Organisés à Long Beach, en Californie, les 3e Championnats du monde de l’histoire sont les premiers disputés avec le principe de la touche. Ca change tout ! Surtout pour les « warriors » européens… Quelle voie doit prendre le Karaté, contact ou non contact ? Le débat est lancé pour plusieurs décennies. Une première réponse va être apportée à Long Beach, symbolisée par la double disqualification du Français Dominique Valera et la bagarre générale qui s’ensuit. Le Japon, absent du podium en 1972, place 3 finalistes cette fois-ci. Murakami devient champion du monde. La Grande-Bretagne s’impose en équipe.
Par Ludovic Mauchien / Photos : DR / LM
Suite aux Championnats du monde de 1972, où ils n’ont placé aucun combattant sur le podium, les Japonais adoptent le principe de la touche en compétition. Les Européens, les Français champions du monde en têtes de proue, sont circonspects et s’essaient à d’autres formes de Karaté, notamment le Kyokushinkaï et s’éloignent de la compétition. « Nous avions vécu un karaté « réel ». On ne se sentait pas de passer à un Karaté où tu perdais quand tu touchais à peine le gars.

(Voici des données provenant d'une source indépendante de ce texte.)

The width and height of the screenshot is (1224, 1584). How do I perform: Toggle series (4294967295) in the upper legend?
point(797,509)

Ca s’est dégradé en 73-74, d’où les « événements » de Long Beach », se souvient Dominique Valera, aujourd’hui 9e Dan.
Mais l’annonce de l’organisation d’un 3e Championnat du monde, en Californie qui plus est, a réveillé les warriors qui dormaient. Ainsi, en octobre 1975, 300 Karatékas originaires de 30 pays se sont donné rendez-vous dans la banlieue Sud de Los Angeles. Parmi les favoris pour le titre, encore et toujours, le Français. Disqualifié en 70, forfait en 72, Dominique Valera arrive à Long Beach affûté comme jamais. Mais…
Le 1er jour, en équipe, il se fait disqualifier lors de l’unique tour de l’équipe de France (battue par l’Australie). Le lendemain, au 3e tour des individuels, il affronte le Dominicain Antonio Rivera… « Un combat pas facile mais que je maîtrise. A un moment, je fais un balayage et je marque. L’arbitre estime que la distance était trop longue. Je refais un 2e balayage. Il me dit que mon Tsuki est passé à côté. Au 3e balayage, je touche légèrement, mais vraiment légèrement Rivera à la pommette avec mon Tsuki. Il n’y a même pas eu de sang ».

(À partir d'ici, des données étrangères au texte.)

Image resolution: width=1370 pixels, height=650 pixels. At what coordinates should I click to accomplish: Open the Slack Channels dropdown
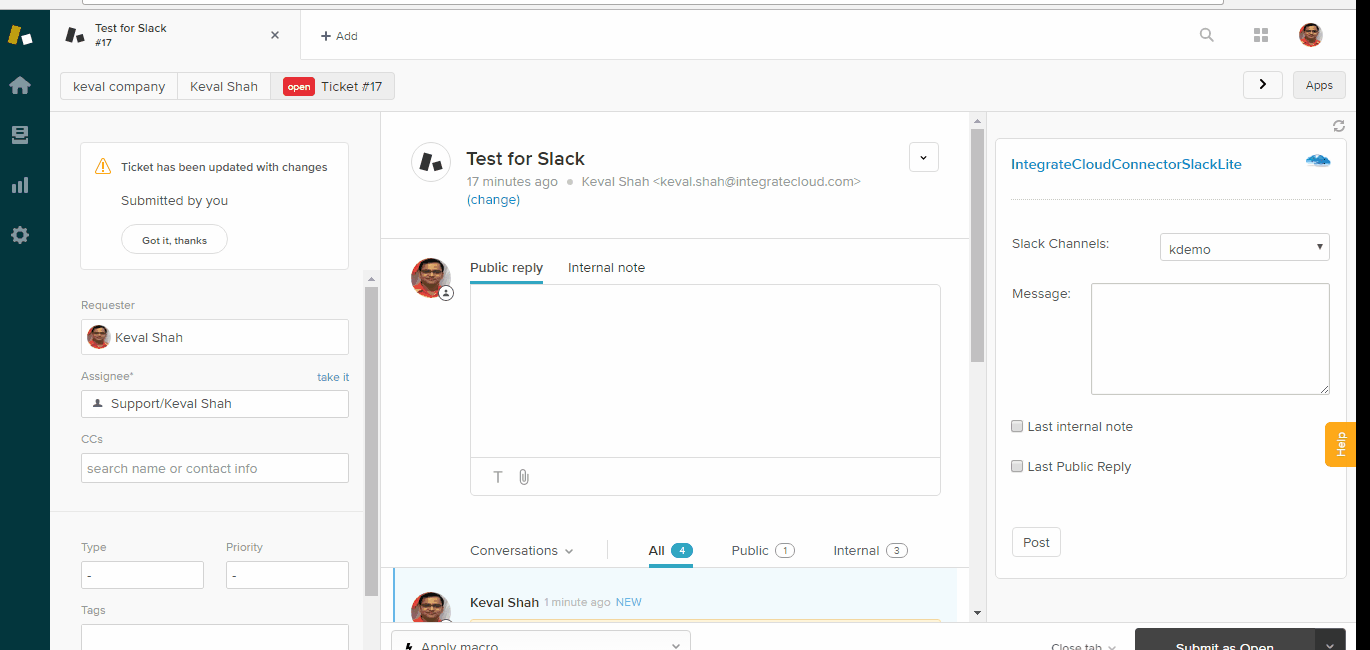click(x=1245, y=248)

Mais l’arbitre, le Britannique Tommy Morris, le disqualifie immédiatement. C’en est trop ! Un Mawashi part, les Français viennent à la rescousse, bagarre générale… « Ce qui m’a foutu en colère, c’est que j’ai été disqualifié sans explication », maugrée-t-il toujours plus de 40 ans après les faits. « Et j’insiste une nouvelle fois : c’est une histoire qui a fait couler plus d’encre que de sang ! Personne n’a été blessé ».
L’histoire entre Dominique Valera et le Karaté va s’interrompre ce jour-là. « Je me voyais mal revenir dans le giron du karaté traditionnel après ça. La fédération internationale non plus puisqu’elle m’a suspendu à vie. Mais cela a ensuite été ramené à six mois. »
Il faudra attendre 2001 pour que le King renfile le Kimono en développant le Karaté… contact. Mais, aujourd’hui encore, Long Beach le poursuit. « C’est une cicatrice que je traîne et j’ai parfois l’impression que les gens ne retiennent que cela. Je n’en suis pas fier et c’est une tâche dans ma carrière. Mais ce n’est même pas une tâche de sang ».
Cette histoire est symbolique d’un virage, d’un tournant de l’histoire du Karaté. Les guerriers de la 1ère heure, la toute 1ère génération de combattants va laisser la place à une nouvelle, non dénuée de fighting spirit et du sens du combat viril, représentée par les écoles anglaises et néerlandaises.
Dès Long Beach, les Anglais s’imposent en dominant le Japon en finale. Les Pays-Bas finissent 3e. Adamy, Codrington, Dunett, Fitkin, Higgins, O’Neill et Rhodes font de magnifiques champions du monde. Les Japonais (Hamaguchi, Murakami, Ono, Tsuchiya, Yonimitsu) se vengeront le lendemain en plaçant deux d’entre eux en finale. Murakami devient le 3e champion du monde de l’histoire en battant Hamaguchi. Rivera, l’adversaire de Valera, finit 3e.